4th. Section 99 of the Code only declares when an action is commenced against each defendant, so as to preclude his setting up the statute of limitations as a defense. Within the meaning and object of this provision, the present action was not commenced against Mary Ann Colby until the 6th of May, 1857. The action then commenced against her was not one in which she was the sole defendant, but was one in which she and John L. Colby and others were defendants, and one in'which the plaintiff’s complaint existed as a pleading regularly made in it; and as a pleading which had been made as early as the 2d of April, 1857, and which, from that time until some time in. March, 1859, was the only complaint in the action, and the only pleading therein on his part.

[607]*607A complaint may be filed before the summons is served. In such a case, the summons must state where the complaint is filed. (Code, § 130.) Had it been actually filed, when the summons was served on John L. Colby, we think it must have been conceded, that from the time of such service, it was a pleading of the plaintiff in the action duly filed of record; and that facts occurring subsequently thereto could not be incorporated into the complaint by amendment, or be brought before the Court by supplemental complaint, when the complaint filed stated no cause of action; any more than after bill filed, and the service of a subpoena to appear and an answer, on one of several defendants, the bill could be amended or a supplemental bill could be filed, stating facts which occurred after the bill was filed, when upon the bill itself no relief could be granted.

So after complaint filed, in an action like the present, a notice of the object of the action may be filed, to affect subsequent purchasers of the property, who might purchase pendente lite. Such a notice, to be effective, must state the names of the parties to the action. (Code, § 132.) If one had been filed, stating Mary Ann Colby to be the only defendant, it probably would not be effective for any purpose.

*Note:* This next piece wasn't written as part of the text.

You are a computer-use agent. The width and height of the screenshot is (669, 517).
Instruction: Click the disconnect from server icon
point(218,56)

We think it quite clear that the facts originally inserted in the complaint, by way of amendment, could not be made the subject of such an amendment. They did not exist when the summons and complaint were served on all of the defendants, except Mary Ann Colby. As to them, these facts cannot be said to be facts which existed when the former complaint was made, and of which the plaintiff was then ignorant. As against those defendants, they cannot be alleged by way of supplemental complaint, because the complaint itself does not state facts enough to entitle the plaintiff to any relief. And it is 'only when a complaint states facts entitling a plaintiff to some relief, that facts subsequently occurring and material to the case, (and material because they affect the nature or extent of the relief to which the plaintiff, but for them, would be entitled,) can be set up by a supplemental complaint.

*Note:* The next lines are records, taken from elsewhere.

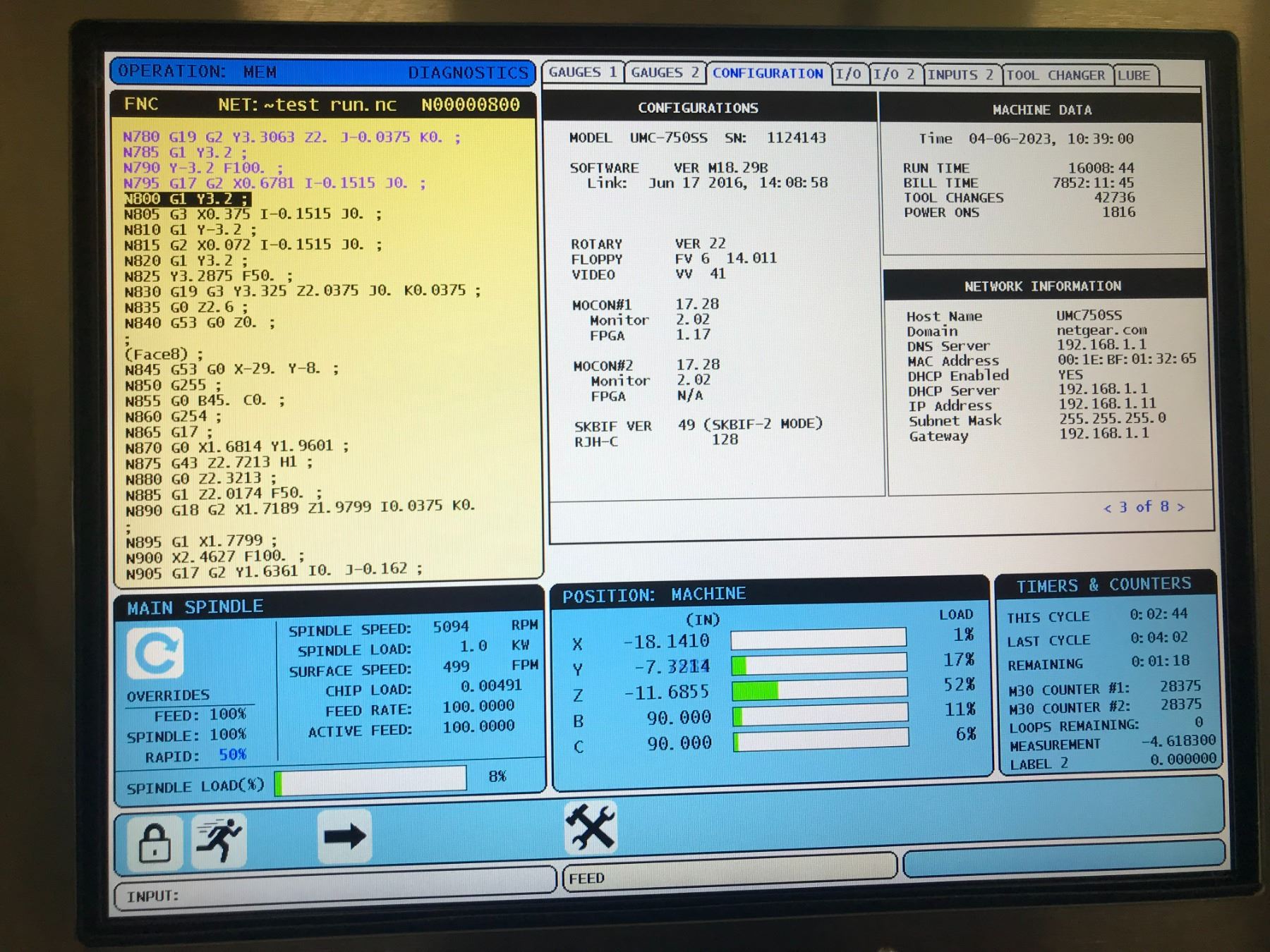This screenshot has height=952, width=1270.
Task: Go to previous page with left chevron
Action: (1107, 508)
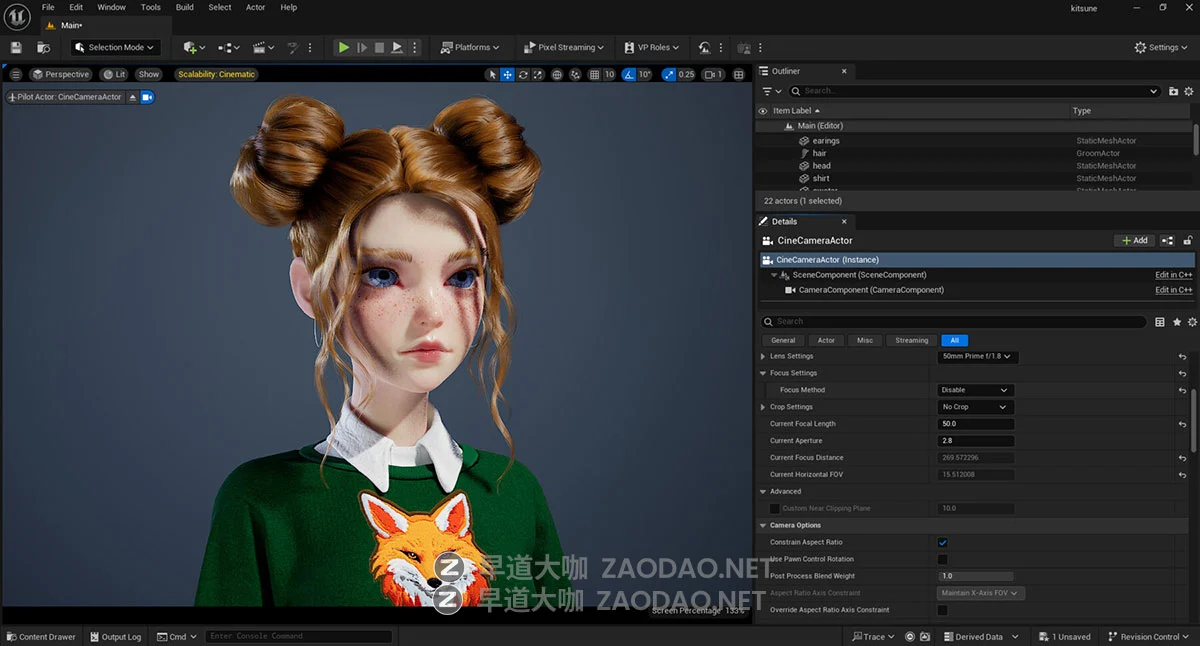Open the Focus Method dropdown
The height and width of the screenshot is (646, 1200).
point(975,389)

The facts stated in the supplemental complaint occurred after the former complaint,” and therefore the plaintiff could not set them up in this action as against Mary Ann Colby. The com[608]*608plaint, from the time of its service on John L. Colby, was as absolutely a pleading in the action against her as against him.

For the purpose of determining whether a cause of action existed when the action was commenced, it must be deemed to have been commenced on the 4th of April, 1857. If, on the facts then existing, no relief can be had against Mary Ann Colby, then no relief can be had against her in this action by reason of any facts which have occurred subsequently.